Extracted records
▽

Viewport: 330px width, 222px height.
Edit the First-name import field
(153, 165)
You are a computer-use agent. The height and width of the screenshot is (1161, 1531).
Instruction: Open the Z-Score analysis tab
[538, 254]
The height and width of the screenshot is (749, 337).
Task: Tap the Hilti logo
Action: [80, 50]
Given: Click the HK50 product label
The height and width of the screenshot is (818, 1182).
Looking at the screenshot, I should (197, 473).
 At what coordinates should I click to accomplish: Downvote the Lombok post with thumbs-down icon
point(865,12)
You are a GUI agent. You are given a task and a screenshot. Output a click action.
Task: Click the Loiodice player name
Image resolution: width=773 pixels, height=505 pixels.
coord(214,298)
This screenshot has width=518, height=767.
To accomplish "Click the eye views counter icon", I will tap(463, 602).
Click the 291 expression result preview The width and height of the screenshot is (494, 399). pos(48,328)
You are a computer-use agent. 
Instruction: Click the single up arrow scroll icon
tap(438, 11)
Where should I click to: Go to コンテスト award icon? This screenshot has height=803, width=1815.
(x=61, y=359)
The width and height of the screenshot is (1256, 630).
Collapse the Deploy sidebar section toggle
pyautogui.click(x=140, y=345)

△

> PROBLEM
Return the lines of the records that include the string "computer".

> SOLUTION TO THIS EXERCISE
You are a computer-use agent. The height and width of the screenshot is (1161, 1531).
You are a computer-use agent. 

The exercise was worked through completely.